## Requirements
Pick out every line of the material below that contains the word "icon", and copy each one. Case counts.

(Extracted records)
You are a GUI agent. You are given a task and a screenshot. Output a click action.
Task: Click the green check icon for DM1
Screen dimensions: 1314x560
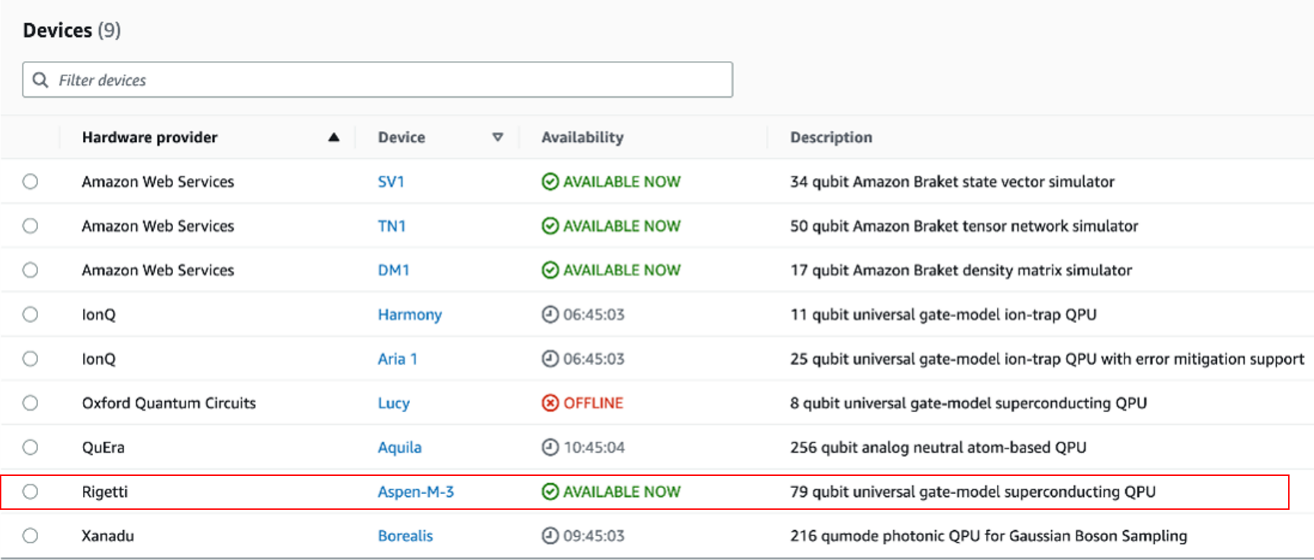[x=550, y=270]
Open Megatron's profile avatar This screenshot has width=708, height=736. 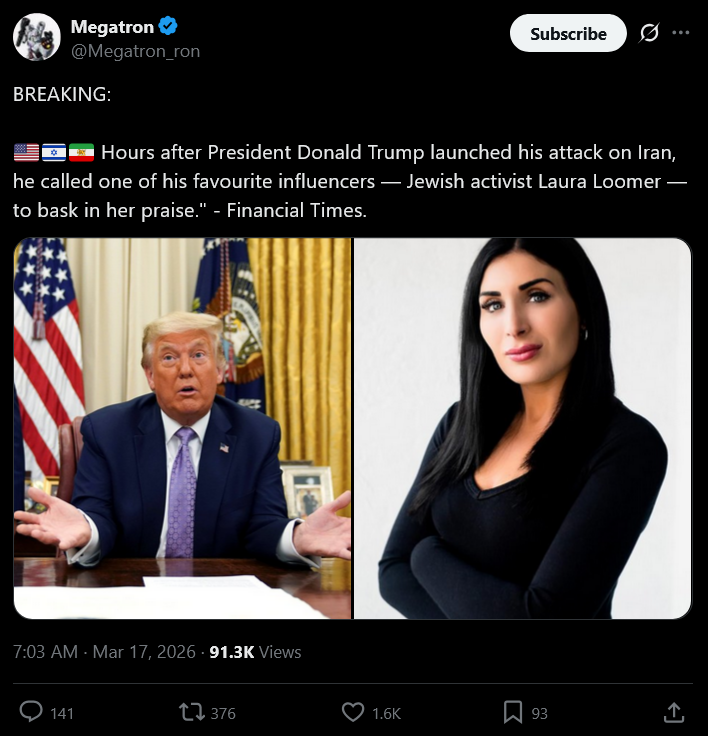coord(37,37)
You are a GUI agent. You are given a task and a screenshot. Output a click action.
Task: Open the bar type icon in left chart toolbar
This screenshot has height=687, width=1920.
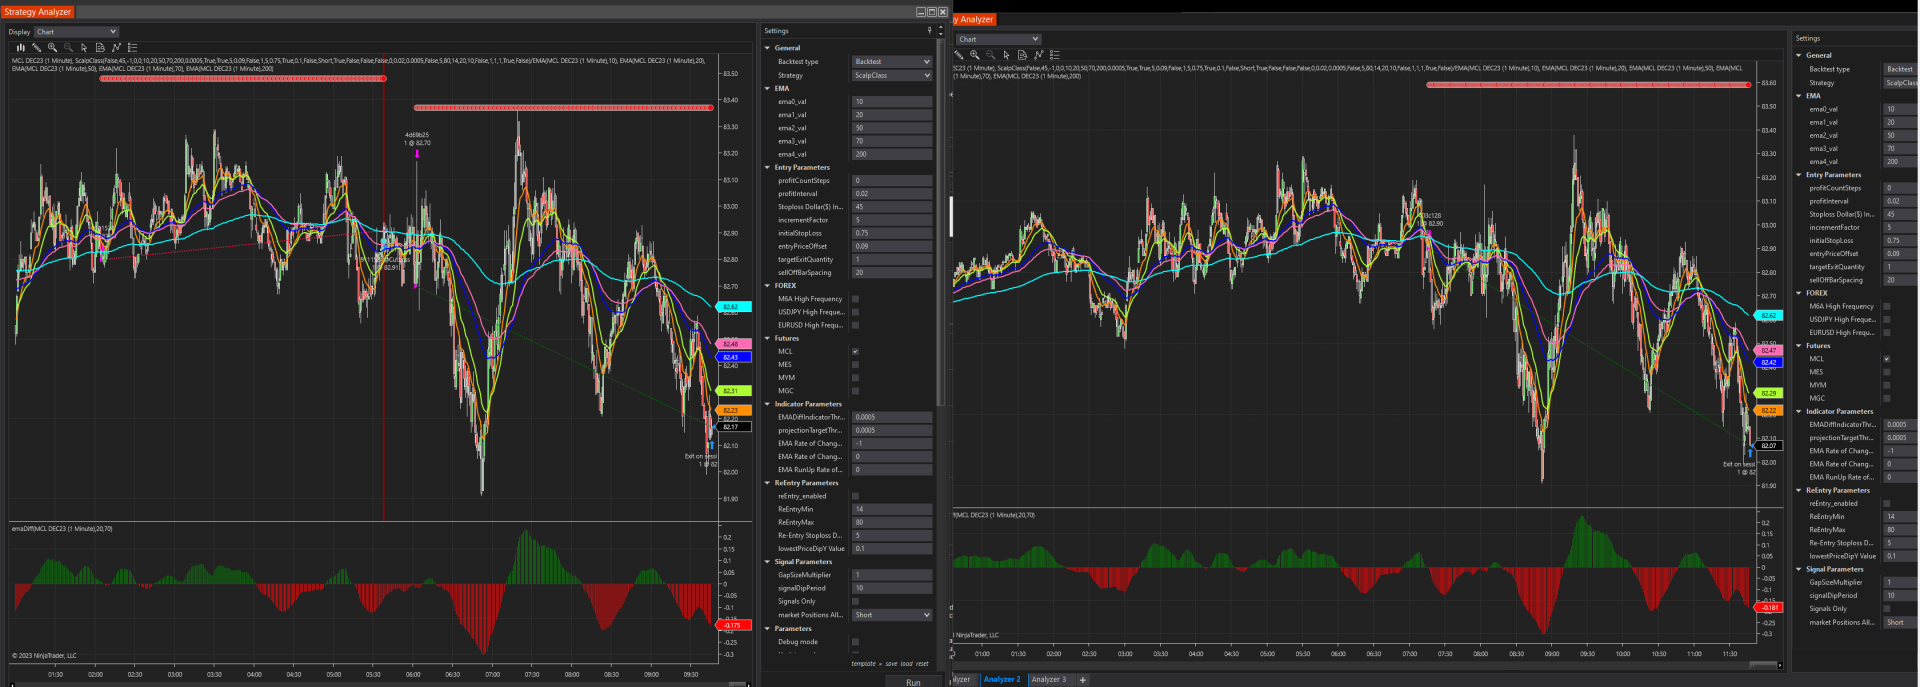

## Answer for the task
Task: Click the green check icon for DM1
Task: Open the bar type icon in left chart toolbar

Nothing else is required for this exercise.